#### Input records ####

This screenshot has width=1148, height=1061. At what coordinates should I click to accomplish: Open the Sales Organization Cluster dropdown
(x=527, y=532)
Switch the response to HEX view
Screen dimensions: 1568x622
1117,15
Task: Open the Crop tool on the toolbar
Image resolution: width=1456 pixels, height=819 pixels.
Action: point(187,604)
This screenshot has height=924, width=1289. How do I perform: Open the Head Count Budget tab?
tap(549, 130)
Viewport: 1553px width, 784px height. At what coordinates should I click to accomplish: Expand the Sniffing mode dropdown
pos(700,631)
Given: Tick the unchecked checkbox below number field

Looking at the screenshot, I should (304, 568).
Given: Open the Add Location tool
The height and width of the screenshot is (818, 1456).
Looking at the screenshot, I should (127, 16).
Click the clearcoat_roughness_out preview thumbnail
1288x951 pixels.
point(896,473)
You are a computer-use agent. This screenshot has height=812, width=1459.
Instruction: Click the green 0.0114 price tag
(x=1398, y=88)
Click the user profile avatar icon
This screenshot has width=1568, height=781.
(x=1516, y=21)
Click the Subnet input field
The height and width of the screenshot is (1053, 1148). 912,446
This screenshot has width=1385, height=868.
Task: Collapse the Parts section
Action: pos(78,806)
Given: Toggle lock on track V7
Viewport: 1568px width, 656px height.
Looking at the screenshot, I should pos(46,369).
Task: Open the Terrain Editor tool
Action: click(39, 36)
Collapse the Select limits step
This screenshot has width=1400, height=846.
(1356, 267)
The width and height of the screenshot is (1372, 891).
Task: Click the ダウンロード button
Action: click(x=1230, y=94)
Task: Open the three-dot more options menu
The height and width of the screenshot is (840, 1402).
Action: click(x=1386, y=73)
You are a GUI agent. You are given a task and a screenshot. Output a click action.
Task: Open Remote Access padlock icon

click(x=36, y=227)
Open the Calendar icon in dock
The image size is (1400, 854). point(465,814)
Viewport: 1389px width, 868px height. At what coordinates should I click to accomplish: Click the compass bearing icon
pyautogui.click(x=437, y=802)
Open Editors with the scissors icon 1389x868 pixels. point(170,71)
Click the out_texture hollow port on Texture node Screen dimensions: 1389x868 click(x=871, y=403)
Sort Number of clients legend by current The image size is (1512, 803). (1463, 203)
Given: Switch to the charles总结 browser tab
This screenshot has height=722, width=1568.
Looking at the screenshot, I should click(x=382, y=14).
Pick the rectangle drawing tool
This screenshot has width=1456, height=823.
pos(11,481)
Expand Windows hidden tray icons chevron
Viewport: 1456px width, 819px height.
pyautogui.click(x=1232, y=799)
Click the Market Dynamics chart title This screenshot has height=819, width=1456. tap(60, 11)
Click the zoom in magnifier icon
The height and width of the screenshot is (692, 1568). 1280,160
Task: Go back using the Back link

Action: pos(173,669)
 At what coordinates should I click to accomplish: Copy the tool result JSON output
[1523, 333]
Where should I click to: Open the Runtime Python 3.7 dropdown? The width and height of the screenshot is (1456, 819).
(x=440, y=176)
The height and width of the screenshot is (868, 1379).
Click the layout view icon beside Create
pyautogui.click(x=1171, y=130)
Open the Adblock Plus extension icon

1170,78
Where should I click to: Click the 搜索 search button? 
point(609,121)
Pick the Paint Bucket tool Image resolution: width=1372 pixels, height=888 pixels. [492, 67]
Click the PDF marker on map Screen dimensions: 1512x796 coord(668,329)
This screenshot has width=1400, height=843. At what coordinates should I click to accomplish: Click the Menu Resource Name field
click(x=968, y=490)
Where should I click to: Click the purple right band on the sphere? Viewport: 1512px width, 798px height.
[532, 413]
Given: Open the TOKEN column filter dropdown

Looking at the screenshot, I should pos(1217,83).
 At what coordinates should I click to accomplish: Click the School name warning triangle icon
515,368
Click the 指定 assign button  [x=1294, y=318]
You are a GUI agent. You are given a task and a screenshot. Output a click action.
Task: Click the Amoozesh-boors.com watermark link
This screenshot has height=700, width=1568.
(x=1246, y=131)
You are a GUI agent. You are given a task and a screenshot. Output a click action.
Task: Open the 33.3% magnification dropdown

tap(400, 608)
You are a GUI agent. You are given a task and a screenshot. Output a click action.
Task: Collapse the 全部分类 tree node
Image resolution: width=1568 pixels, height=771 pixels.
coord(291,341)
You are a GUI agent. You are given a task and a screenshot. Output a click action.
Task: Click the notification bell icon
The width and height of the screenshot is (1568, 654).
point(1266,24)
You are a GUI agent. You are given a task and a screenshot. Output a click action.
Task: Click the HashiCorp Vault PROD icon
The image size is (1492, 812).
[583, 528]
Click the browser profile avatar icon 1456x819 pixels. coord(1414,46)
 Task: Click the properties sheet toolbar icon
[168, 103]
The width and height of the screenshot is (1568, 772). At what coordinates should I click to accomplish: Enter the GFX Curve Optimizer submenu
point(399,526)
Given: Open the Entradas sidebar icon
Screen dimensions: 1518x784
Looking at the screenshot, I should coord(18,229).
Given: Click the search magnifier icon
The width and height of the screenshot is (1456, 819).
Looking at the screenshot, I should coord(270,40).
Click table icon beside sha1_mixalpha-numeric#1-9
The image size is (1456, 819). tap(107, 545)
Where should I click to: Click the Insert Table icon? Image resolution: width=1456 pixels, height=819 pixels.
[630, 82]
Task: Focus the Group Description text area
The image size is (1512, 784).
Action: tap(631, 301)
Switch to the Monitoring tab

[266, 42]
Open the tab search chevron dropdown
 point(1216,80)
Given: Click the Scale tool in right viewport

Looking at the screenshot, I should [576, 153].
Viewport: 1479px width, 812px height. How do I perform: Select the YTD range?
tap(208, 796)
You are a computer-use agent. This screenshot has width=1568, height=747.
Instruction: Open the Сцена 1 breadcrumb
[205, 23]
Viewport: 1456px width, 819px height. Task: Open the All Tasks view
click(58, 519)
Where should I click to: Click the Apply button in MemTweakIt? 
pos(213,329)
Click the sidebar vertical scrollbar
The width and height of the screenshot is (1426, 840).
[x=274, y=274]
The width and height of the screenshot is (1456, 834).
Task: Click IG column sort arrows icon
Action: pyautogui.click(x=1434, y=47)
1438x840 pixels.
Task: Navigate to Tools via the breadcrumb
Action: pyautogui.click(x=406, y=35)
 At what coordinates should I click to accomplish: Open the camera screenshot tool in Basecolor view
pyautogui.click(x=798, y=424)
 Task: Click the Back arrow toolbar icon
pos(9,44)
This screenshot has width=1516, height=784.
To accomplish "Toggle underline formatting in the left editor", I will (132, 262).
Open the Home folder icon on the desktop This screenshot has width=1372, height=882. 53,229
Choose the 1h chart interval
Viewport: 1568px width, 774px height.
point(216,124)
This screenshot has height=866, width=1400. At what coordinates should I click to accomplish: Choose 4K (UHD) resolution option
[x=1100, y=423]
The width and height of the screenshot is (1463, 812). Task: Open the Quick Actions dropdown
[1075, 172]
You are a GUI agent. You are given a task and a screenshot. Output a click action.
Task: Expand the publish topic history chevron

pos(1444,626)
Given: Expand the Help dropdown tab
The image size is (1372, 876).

####

» Task requirements
Among the lines above, return those that contain the string "node".

» Task answer
Click the out_texture hollow port on Texture node Screen dimensions: 1389x868 click(x=871, y=403)
Task: Collapse the 全部分类 tree node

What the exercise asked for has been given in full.